What needs to be done
Give the data again in its entirety, exactly as provided.

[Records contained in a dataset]
● ● ● ● ● ● ●

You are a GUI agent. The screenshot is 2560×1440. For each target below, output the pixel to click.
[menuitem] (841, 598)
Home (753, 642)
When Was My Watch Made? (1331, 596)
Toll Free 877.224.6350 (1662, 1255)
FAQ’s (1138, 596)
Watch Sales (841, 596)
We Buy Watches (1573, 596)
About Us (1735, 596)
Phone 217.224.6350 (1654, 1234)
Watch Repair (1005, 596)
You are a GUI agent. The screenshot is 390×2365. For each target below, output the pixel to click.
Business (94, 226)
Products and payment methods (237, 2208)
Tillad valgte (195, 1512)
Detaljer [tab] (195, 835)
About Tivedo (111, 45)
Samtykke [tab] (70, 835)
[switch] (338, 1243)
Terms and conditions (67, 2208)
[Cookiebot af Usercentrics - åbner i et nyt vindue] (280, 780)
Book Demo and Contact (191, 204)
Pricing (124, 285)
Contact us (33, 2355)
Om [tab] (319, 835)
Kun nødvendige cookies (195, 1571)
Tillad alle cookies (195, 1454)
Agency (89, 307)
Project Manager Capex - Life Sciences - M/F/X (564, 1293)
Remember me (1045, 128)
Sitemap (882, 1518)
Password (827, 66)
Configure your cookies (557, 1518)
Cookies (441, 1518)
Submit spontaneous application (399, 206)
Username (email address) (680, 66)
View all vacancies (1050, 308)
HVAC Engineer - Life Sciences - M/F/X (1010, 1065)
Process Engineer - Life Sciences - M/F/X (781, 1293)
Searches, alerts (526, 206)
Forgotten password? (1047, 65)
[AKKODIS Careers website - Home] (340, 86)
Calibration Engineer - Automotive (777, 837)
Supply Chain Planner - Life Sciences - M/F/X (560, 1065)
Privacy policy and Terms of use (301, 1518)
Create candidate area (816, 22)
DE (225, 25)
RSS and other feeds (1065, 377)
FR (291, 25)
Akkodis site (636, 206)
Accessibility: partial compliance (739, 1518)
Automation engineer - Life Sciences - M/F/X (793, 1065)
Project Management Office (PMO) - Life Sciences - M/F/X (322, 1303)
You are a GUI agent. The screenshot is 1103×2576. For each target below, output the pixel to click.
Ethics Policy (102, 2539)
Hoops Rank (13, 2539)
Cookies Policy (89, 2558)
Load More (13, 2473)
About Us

● ● ● ● ● ● ●

Response to the task
You are a GUI agent. The screenshot is 2560×1440. For each target below, output the pixel to click.
[menuitem] (841, 598)
Home (753, 642)
When Was My Watch Made? (1331, 596)
Toll Free 877.224.6350 (1662, 1255)
FAQ’s (1138, 596)
Watch Sales (841, 596)
We Buy Watches (1573, 596)
About Us (1735, 596)
Phone 217.224.6350 (1654, 1234)
Watch Repair (1005, 596)
You are a GUI agent. The screenshot is 390×2365. For each target below, output the pixel to click.
Business (94, 226)
Products and payment methods (237, 2208)
Tillad valgte (195, 1512)
Detaljer [tab] (195, 835)
About Tivedo (111, 45)
Samtykke [tab] (70, 835)
[switch] (338, 1243)
Terms and conditions (67, 2208)
[Cookiebot af Usercentrics - åbner i et nyt vindue] (280, 780)
Book Demo and Contact (191, 204)
Pricing (124, 285)
Contact us (33, 2355)
Om [tab] (319, 835)
Kun nødvendige cookies (195, 1571)
Tillad alle cookies (195, 1454)
Agency (89, 307)
Project Manager Capex - Life Sciences - M/F/X (564, 1293)
Remember me (1045, 128)
Sitemap (882, 1518)
Password (827, 66)
Configure your cookies (557, 1518)
Cookies (441, 1518)
Submit spontaneous application (399, 206)
Username (email address) (680, 66)
View all vacancies (1050, 308)
HVAC Engineer - Life Sciences - M/F/X (1010, 1065)
Process Engineer - Life Sciences - M/F/X (781, 1293)
Searches, alerts (526, 206)
Forgotten password? (1047, 65)
[AKKODIS Careers website - Home] (340, 86)
Calibration Engineer - Automotive (777, 837)
Supply Chain Planner - Life Sciences - M/F/X (560, 1065)
Privacy policy and Terms of use (301, 1518)
Create candidate area (816, 22)
DE (225, 25)
RSS and other feeds (1065, 377)
FR (291, 25)
Akkodis site (636, 206)
Accessibility: partial compliance (739, 1518)
Automation engineer - Life Sciences - M/F/X (793, 1065)
Project Management Office (PMO) - Life Sciences - M/F/X (322, 1303)
You are a GUI agent. The screenshot is 1103×2576. For each target below, output the pixel to click.
Ethics Policy (102, 2539)
Hoops Rank (13, 2539)
Cookies Policy (89, 2558)
Load More (13, 2473)
About Us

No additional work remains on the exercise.